Mysql – CROSS JOIN of list of dates and another table

MySQL

I have a query for getting data from a certain table by date range and grouping by week. My CROSS JOIN intends to fill in a default value for each week where there are no results for the date range.

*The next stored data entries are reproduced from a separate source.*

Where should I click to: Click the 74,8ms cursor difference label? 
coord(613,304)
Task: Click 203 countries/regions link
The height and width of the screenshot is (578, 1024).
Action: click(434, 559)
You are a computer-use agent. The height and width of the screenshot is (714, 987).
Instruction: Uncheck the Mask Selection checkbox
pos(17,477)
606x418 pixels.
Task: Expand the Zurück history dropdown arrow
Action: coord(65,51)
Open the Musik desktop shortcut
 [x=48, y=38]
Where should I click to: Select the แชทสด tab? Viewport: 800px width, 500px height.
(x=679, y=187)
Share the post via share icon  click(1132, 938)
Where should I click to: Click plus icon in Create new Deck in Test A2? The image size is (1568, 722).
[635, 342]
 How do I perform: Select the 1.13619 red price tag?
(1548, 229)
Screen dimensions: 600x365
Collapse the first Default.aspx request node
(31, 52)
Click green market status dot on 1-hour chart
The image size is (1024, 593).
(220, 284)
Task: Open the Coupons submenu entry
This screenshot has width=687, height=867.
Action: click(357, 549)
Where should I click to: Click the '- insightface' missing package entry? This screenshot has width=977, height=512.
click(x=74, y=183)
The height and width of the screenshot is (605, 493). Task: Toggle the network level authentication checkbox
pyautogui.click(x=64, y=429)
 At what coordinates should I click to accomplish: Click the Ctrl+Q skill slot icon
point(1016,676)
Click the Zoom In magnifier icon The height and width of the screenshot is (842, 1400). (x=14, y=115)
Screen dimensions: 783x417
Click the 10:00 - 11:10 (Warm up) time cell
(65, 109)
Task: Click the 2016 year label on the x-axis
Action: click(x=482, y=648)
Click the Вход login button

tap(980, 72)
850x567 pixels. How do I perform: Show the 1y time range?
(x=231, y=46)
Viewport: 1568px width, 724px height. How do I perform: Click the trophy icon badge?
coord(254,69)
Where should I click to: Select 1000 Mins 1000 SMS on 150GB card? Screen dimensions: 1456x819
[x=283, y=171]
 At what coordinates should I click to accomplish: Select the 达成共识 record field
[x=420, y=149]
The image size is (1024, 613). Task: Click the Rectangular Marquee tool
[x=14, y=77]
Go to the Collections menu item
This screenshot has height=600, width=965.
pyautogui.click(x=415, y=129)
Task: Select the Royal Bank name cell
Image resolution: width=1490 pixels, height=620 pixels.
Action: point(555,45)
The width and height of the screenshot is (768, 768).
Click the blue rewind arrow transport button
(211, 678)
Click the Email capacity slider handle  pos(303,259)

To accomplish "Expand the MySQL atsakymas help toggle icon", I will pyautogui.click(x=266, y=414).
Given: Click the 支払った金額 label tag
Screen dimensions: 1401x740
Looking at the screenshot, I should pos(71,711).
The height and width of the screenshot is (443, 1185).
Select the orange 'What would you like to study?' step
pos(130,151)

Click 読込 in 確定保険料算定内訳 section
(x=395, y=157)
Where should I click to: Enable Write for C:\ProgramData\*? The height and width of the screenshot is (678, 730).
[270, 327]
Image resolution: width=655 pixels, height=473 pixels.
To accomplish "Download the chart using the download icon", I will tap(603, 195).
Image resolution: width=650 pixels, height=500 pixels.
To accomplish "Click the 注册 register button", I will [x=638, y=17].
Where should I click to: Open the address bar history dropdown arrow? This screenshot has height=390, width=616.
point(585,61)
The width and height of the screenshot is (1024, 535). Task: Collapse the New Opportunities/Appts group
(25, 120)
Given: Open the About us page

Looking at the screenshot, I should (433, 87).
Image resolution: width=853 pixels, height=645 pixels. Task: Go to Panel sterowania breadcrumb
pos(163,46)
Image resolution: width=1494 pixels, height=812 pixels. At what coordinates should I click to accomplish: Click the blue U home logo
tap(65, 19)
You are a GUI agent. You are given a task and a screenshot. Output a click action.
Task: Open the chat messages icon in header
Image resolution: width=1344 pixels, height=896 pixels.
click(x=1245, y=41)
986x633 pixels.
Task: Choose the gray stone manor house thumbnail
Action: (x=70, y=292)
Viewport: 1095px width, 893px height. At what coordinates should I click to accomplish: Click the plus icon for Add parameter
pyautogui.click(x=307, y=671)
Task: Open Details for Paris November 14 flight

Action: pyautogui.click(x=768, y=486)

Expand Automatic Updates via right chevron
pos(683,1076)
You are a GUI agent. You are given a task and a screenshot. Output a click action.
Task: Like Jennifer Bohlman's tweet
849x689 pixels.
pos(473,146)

I can then execute this query.

    SELECT 
        SUM(invoice.amount) AS "invoice.amount", 
        CONCAT(DATE_FORMAT(invoice.updated_at, '%b %d'), ' - ', DATE_FORMAT(DATE_ADD(invoice.updated_at, INTERVAL 7 DAY), '%b %d')) AS "invoice.updated_at"
    FROM invoice
    CROSS JOIN (
        SELECT selected_date 
        FROM (
            SELECT ADDDATE('1970-01-01',t4.i*10000 + t3.i*1000 + t2.i*100 + t1.i*10 + t0.i) selected_date 
            FROM
                (SELECT 0 i union select 1 union select 2 union select 3 union select 4 union select 5 union select 6 union select 7 union select 8 union select 9) t0,
                (SELECT 0 i union select 1 union select 2 union select 3 union select 4 union select 5 union select 6 union select 7 union select 8 union select 9) t1,
                (SELECT 0 i union select 1 union select 2 union select 3 union select 4 union select 5 union select 6 union select 7 union select 8 union select 9) t2,
                (SELECT 0 i union select 1 union select 2 union select 3 union select 4 union select 5 union select 6 union select 7 union select 8 union select 9) t3,
                (SELECT 0 i union select 1 union select 2 union select 3 union select 4 union select 5 union select 6 union select 7 union select 8 union select 9) t4
        ) v
        WHERE selected_date BETWEEN '2018-01-01' AND '2018-01-31'
        GROUP BY selected_date, YEAR(selected_date), WEEK(selected_date)
    ) calendar
    WHERE invoice.deleted_at IS NULL
        AND invoice.updated_at >= '2018-01-01'
        AND invoice.updated_at <= '2018-01-31'
        AND invoice.status = "PAID"
    GROUP BY calendar.selected_date, invoice.id, invoice.amount, YEAR(invoice.updated_at), WEEK(invoice.updated_at)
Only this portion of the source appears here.